One theory posits that these emotional display rules differ as a function of how these two cultures separately view themselves and their societal framework.
In North America, people have an independent view of the self. That is, they have a worldview wherein they are supposed to act on and change their environment so that it fits with their personal beliefs and desires.
This is why North Americans express more emotion: they do so to more readily influence others. That is, by expressing one’s own emotion, s/he knows that it will influence others’ emotions, thus effectively “changing one’s environment” to fit one’s own desires.
People from East Asian contexts, on the other hand, view the self as an interdependent one, a perspective in which one changes his/her own beliefs and desires to fit in with the environment. Therefore, rather than trying to change or influence others, East Asian culture teaches you to suppress your own intentions (or in this case, emotions) in order to adjust to others.
So the next time you encounter someone who appears standoffish, consider whether their culture has simply taught them to be less expressive than you’re used to. With me, you’ll definitely recognize my North American roots.

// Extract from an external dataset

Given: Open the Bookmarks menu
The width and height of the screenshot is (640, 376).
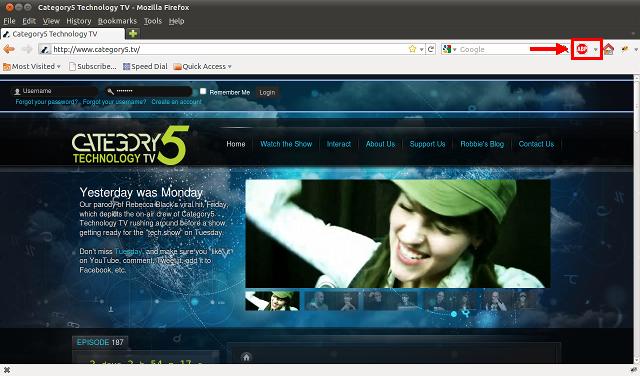Looking at the screenshot, I should pyautogui.click(x=118, y=21).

Ekman, P., Friesen, W., O’Sullivan, M., Chan, D., Diacoyanni-Tarlatzis, I., Heider, K., . . . Tzavaras, A. (1987). Universals and cultural differences in the judgments of facial expressions of emotion. Journal of Personality and Social Psychology, 53, 712–717.
Tsai, J. L., Chentsova-Dutton, Y., Freire-Bebeau, L., & Przymus, D. (2002). Emotional expression and physiology in European Americans and Hmong Americans. Emotion, 2(4), 380–397.